• _The task_
Once the line with "Click the Version policy dropdown arrow icon" is found in the entries below, print it and each following line exactly, stopping after the line with "This screenshot has height=1216, width=1079."; print nothing else.

Pixel coordinate grounding data
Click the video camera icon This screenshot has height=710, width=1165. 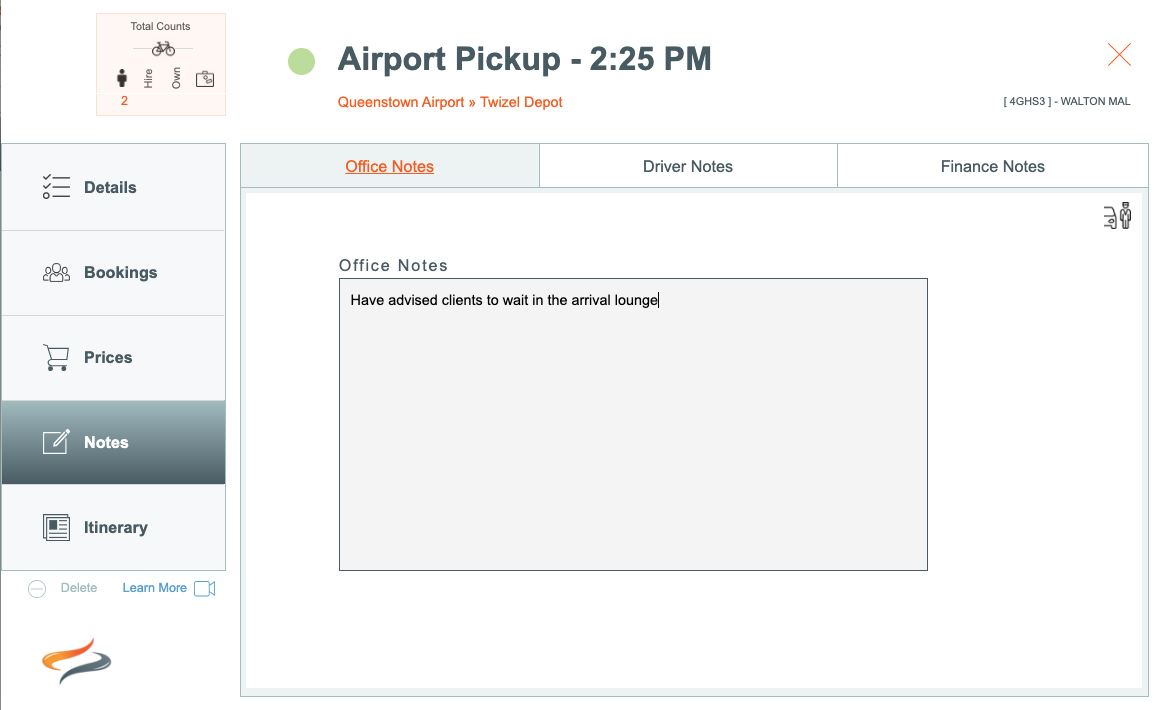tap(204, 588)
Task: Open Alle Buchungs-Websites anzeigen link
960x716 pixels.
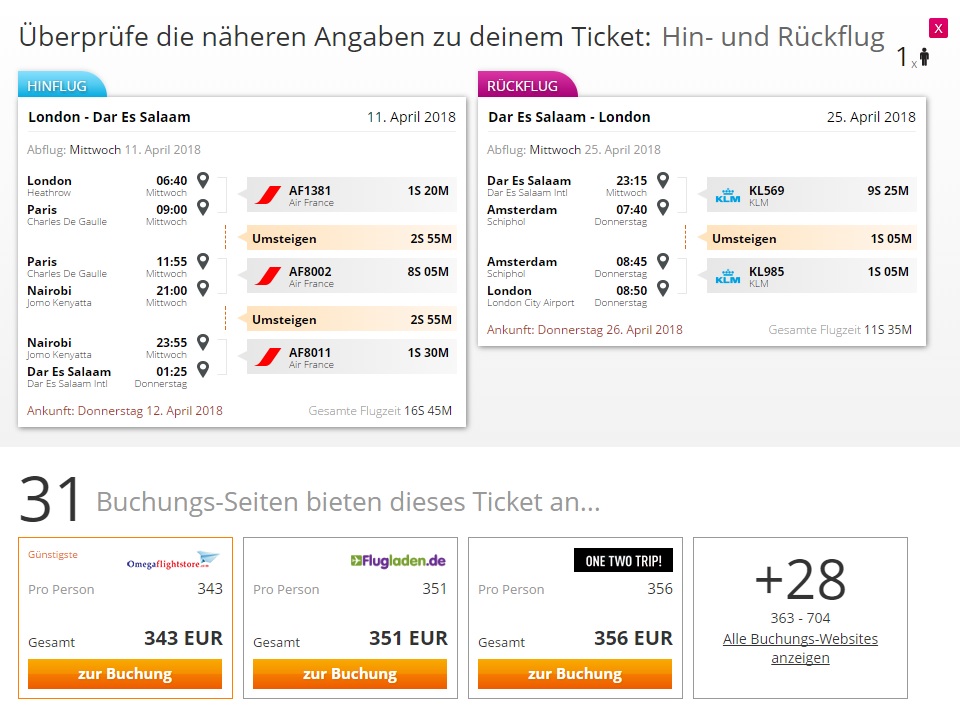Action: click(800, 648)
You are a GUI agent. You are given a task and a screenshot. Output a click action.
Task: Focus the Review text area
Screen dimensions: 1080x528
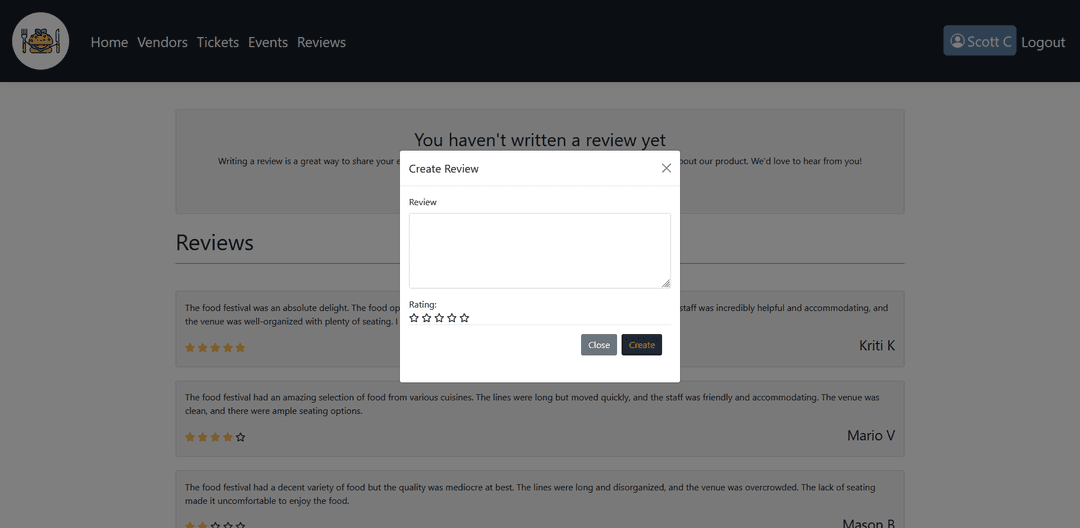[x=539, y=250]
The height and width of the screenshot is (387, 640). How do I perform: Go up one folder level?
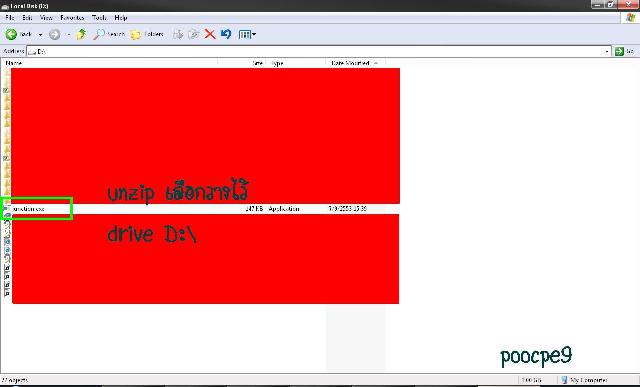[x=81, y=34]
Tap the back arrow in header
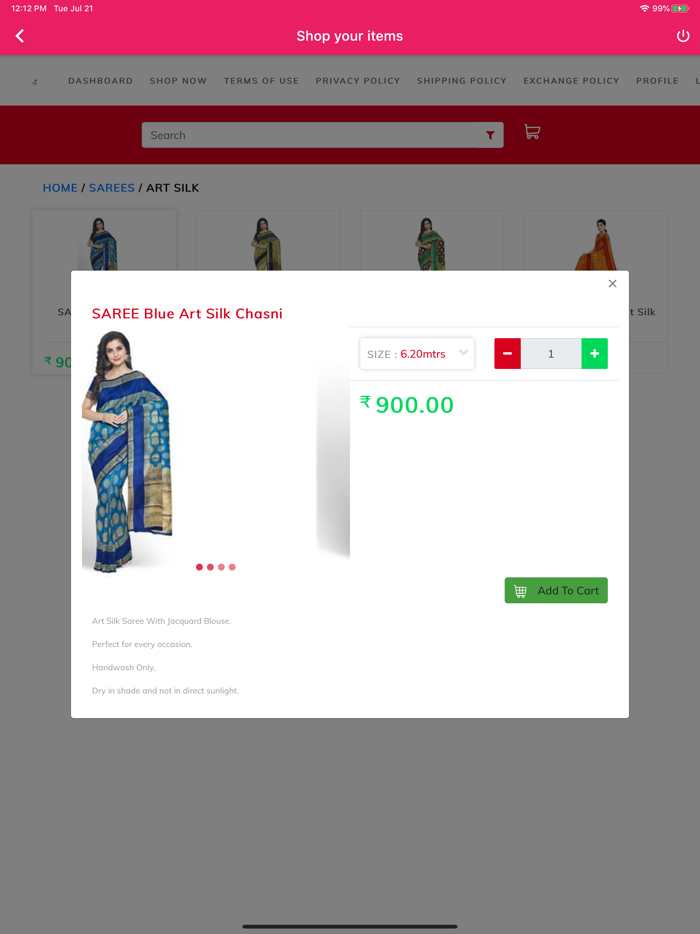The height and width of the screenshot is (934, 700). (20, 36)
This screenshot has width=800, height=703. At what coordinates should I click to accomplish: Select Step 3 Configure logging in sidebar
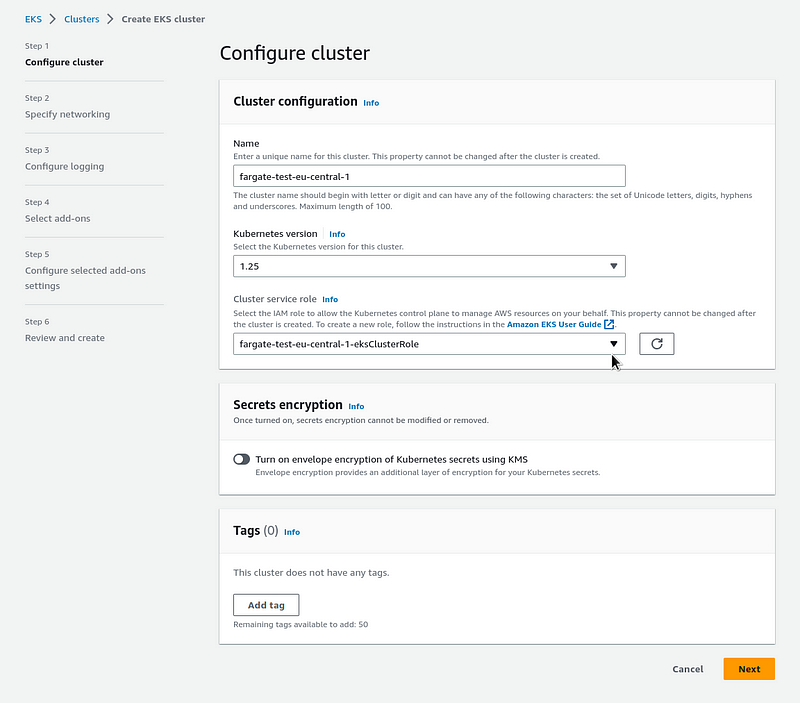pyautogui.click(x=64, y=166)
...
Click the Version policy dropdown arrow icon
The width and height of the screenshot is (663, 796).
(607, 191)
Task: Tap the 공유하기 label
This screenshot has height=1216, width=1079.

• _Response_
Click the Version policy dropdown arrow icon
The width and height of the screenshot is (663, 796).
(607, 191)
Task: Tap the 공유하기 label
This screenshot has height=1216, width=1079.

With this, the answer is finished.